EXTRACTED DATA
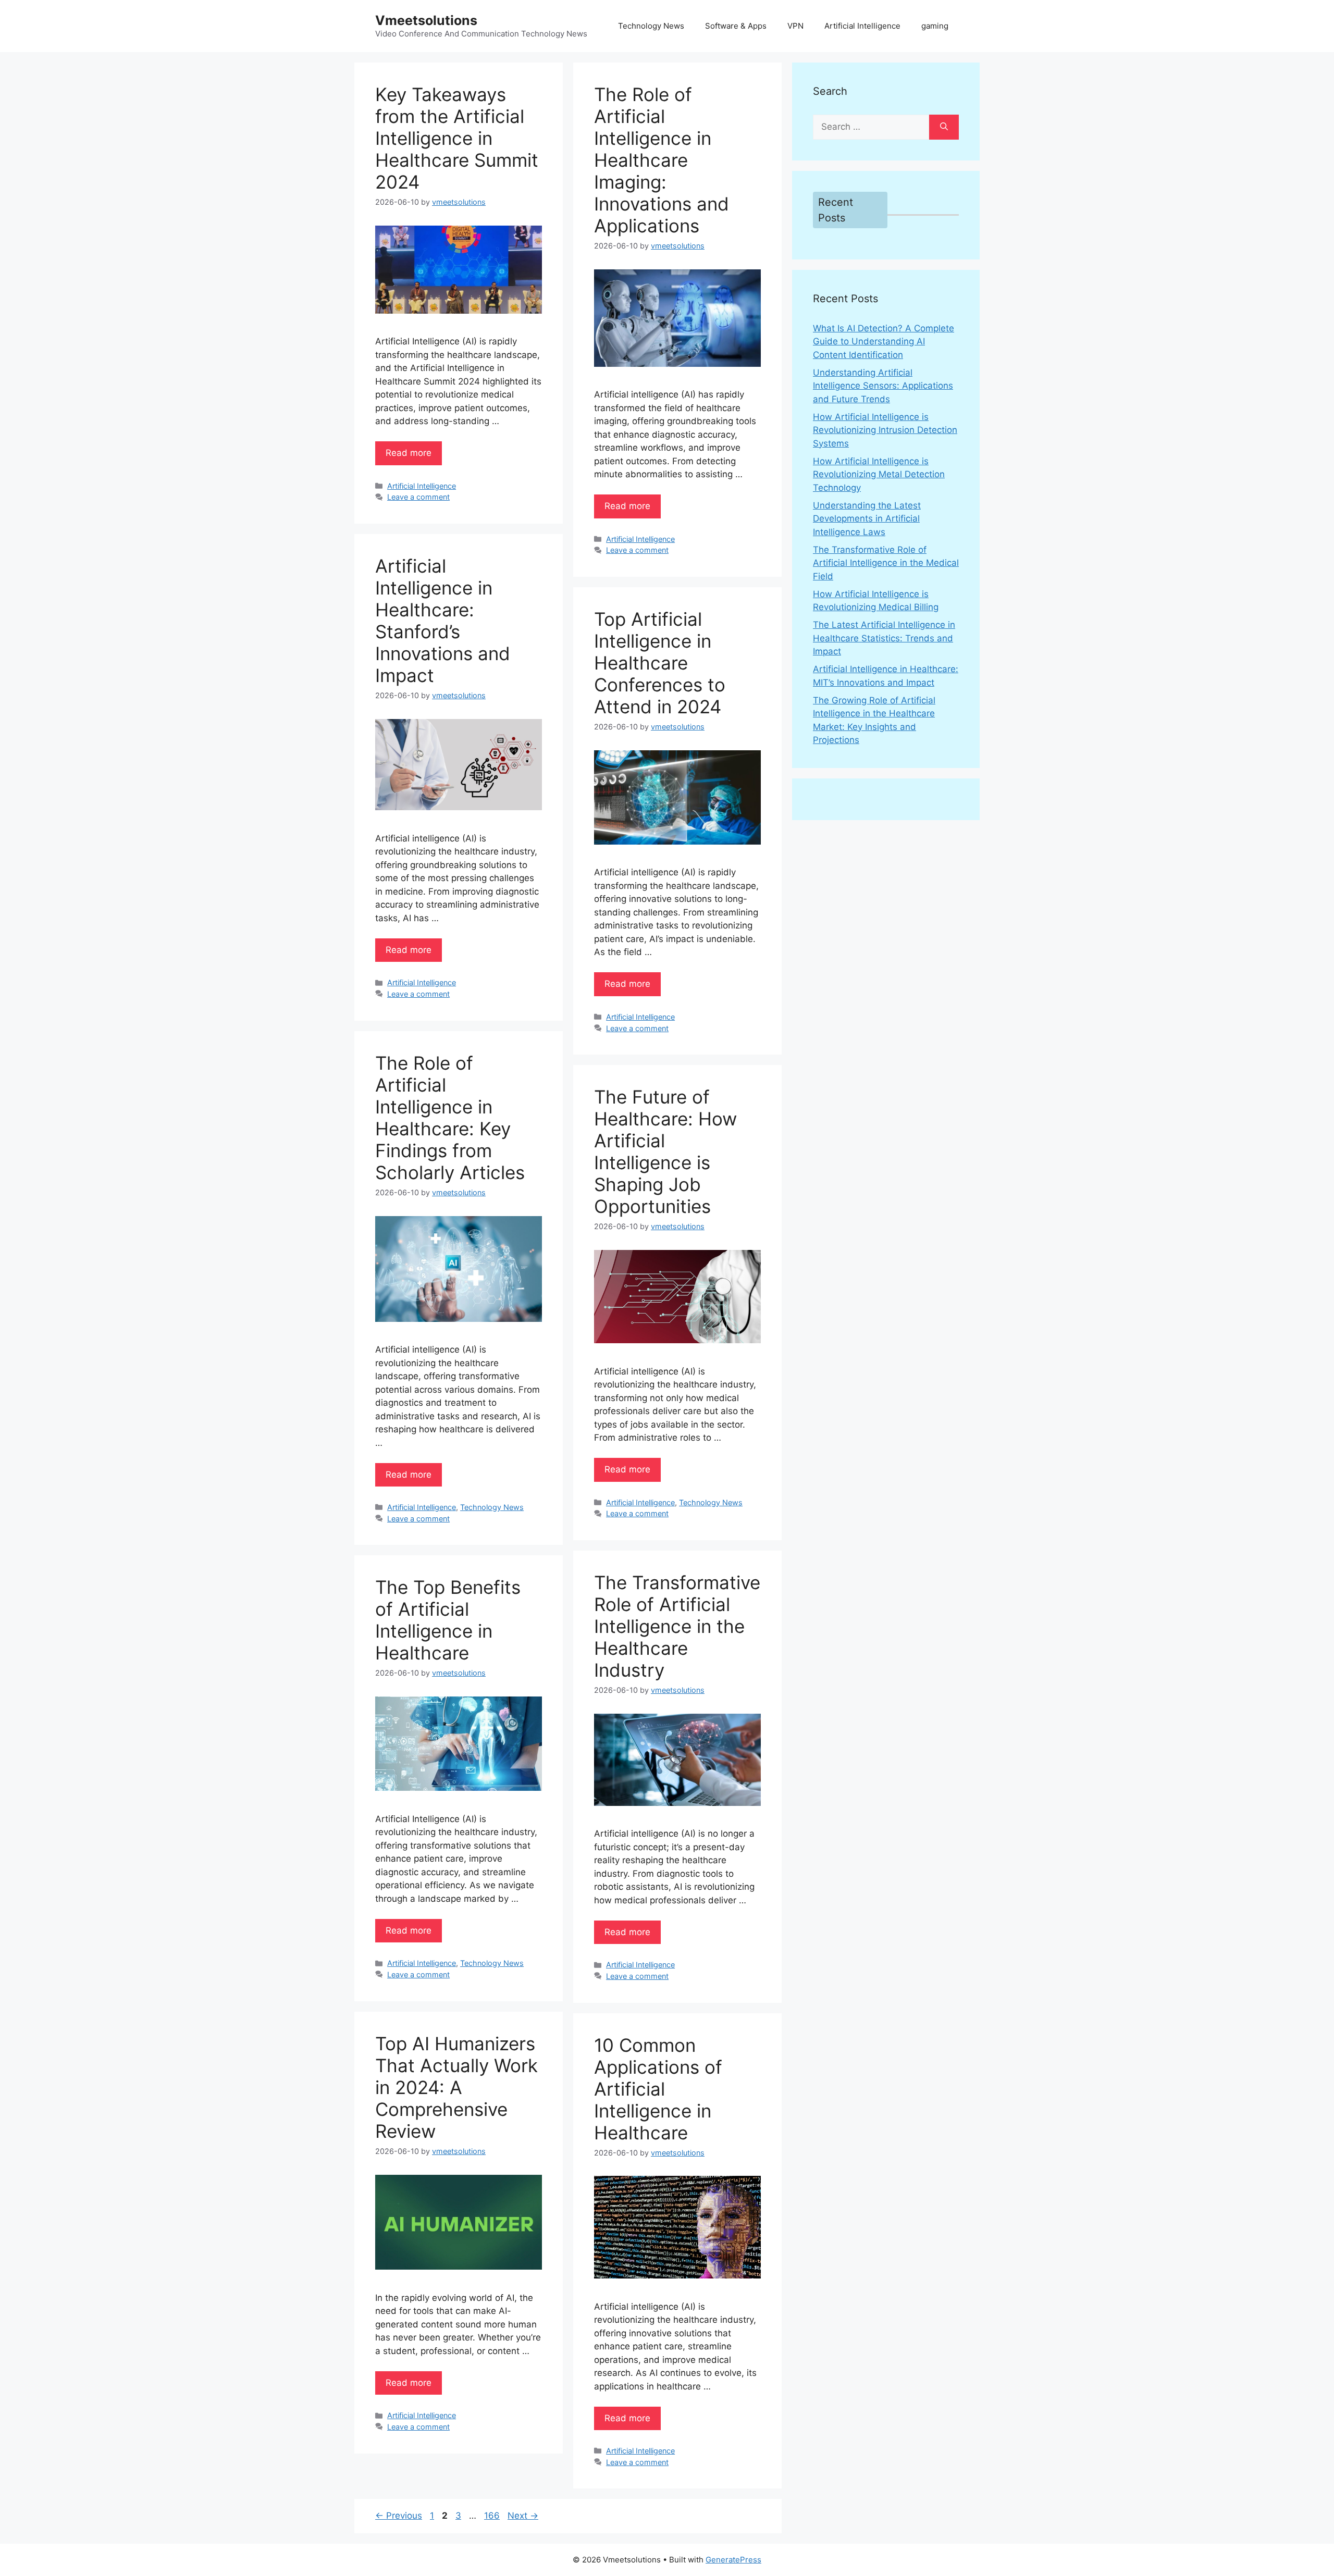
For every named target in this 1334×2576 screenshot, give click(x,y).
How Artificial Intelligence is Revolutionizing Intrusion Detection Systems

==

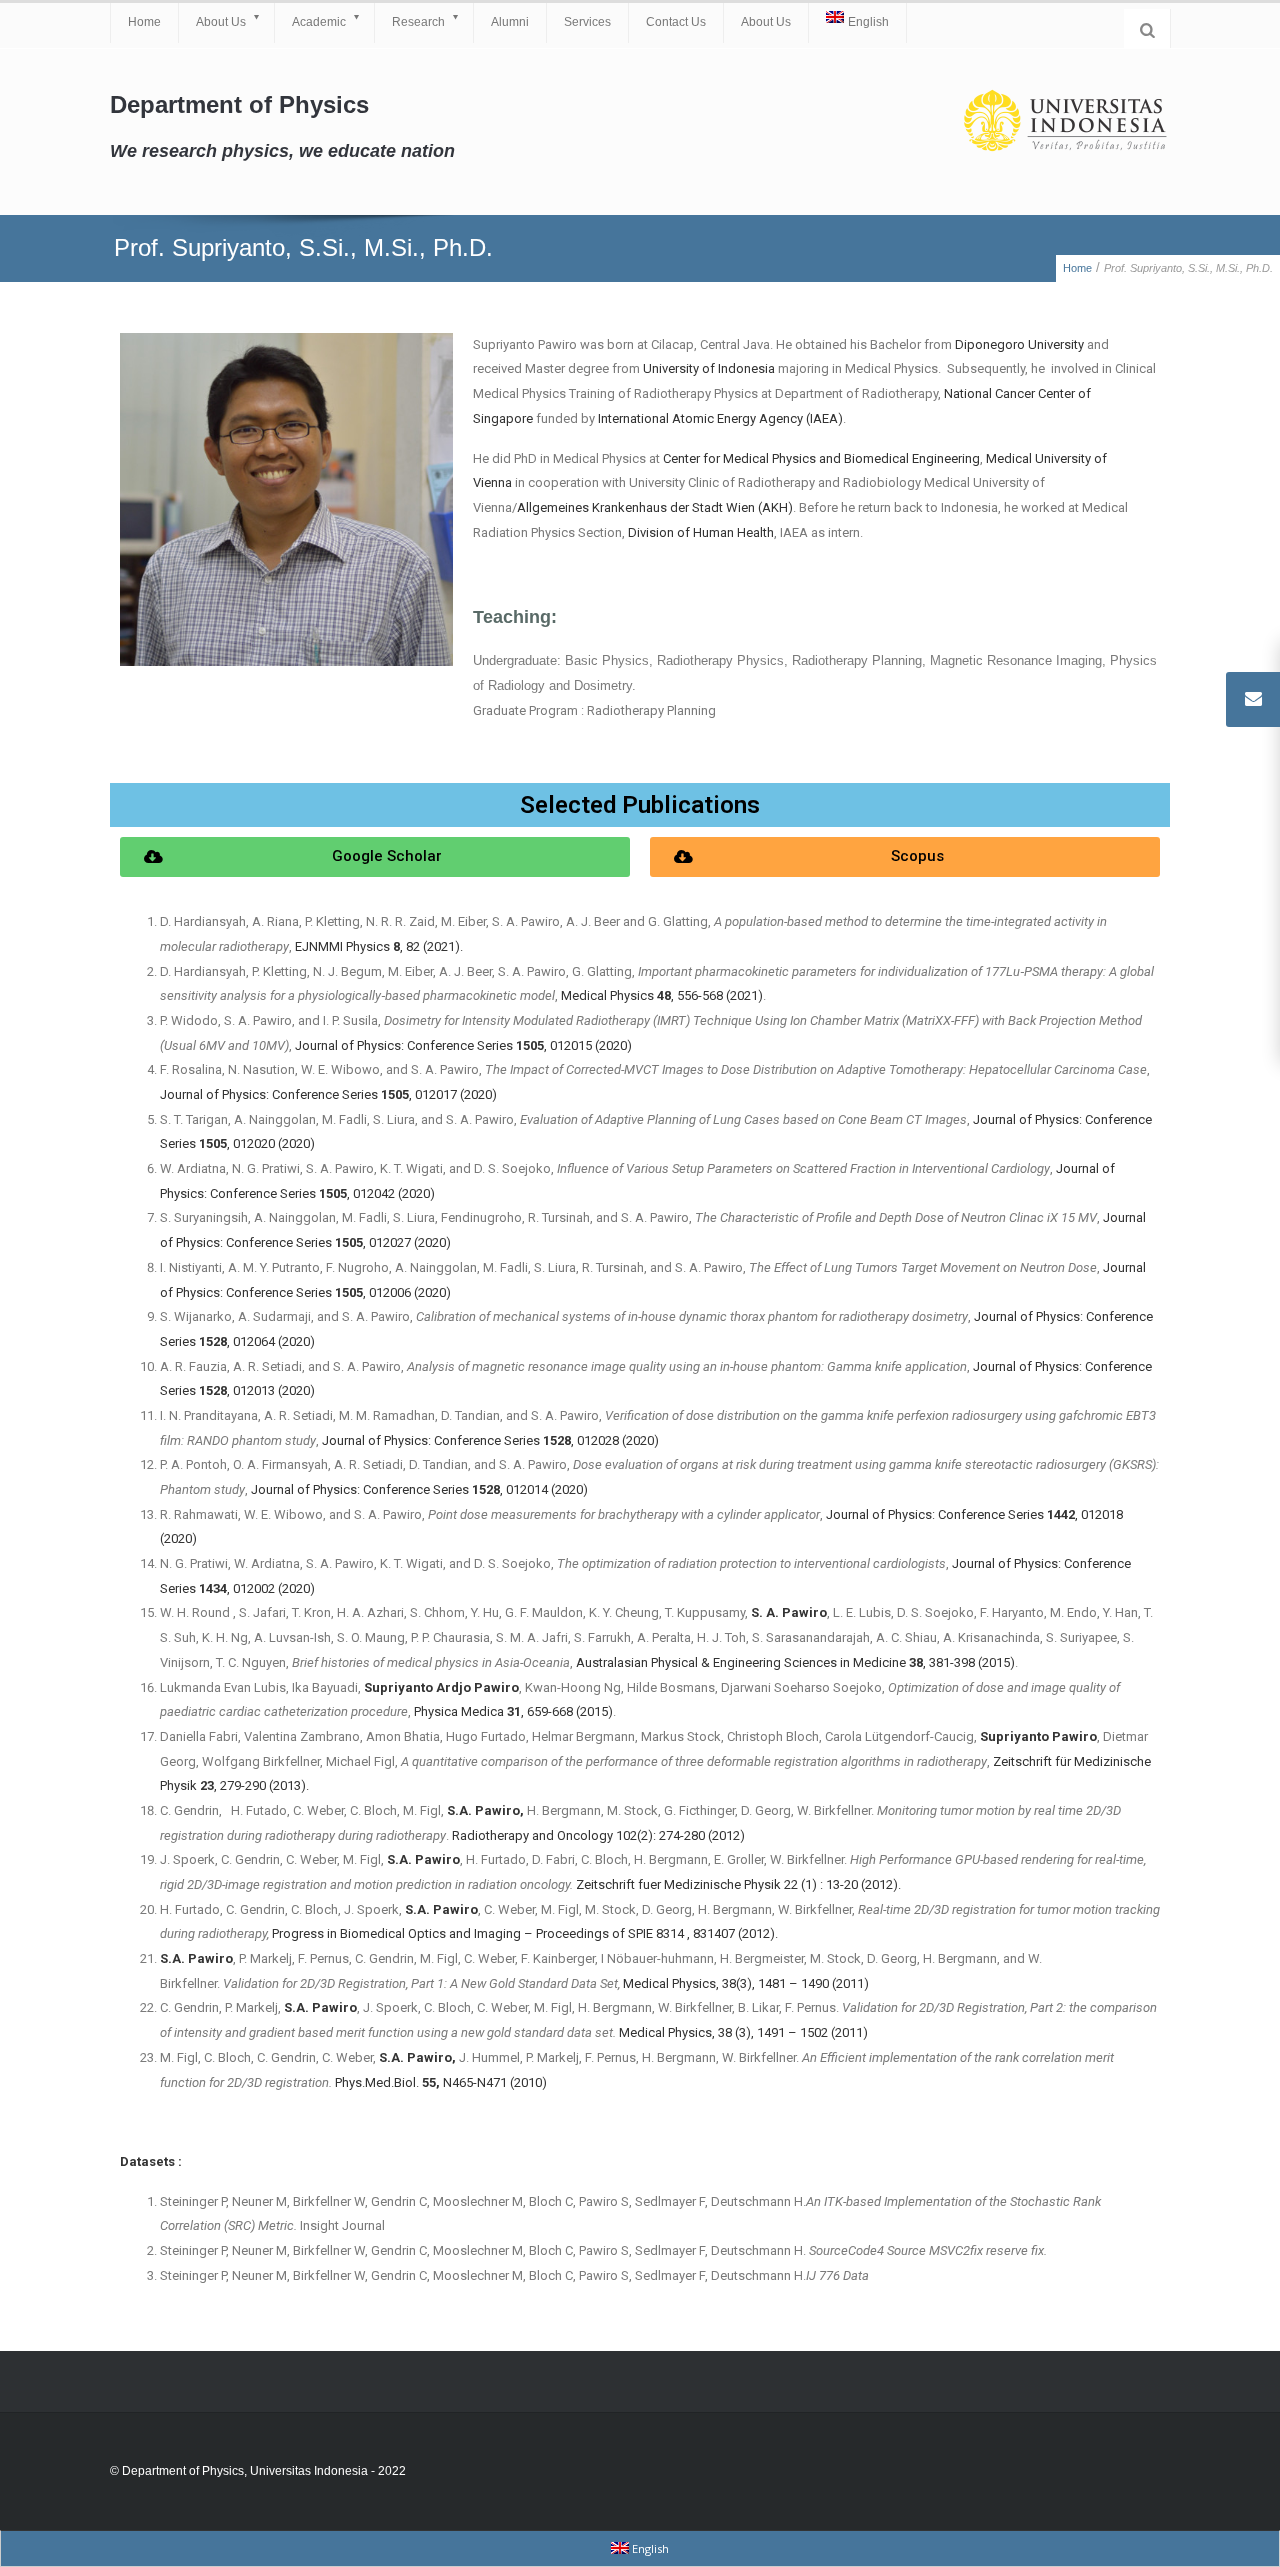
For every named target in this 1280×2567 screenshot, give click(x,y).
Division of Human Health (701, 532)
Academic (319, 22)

TASK ITEM
Retype exactly the lines of the data above that fall between the line with "For every named target in this 1334×2576" and the line with "How Artificial Intelligence", inclusive, and add nothing.

COMPLETED EXERCISE
For every named target in this 1334×2576 screenshot, give click(x,y).
How Artificial Intelligence is Revolutionizing Intrusion Detection Systems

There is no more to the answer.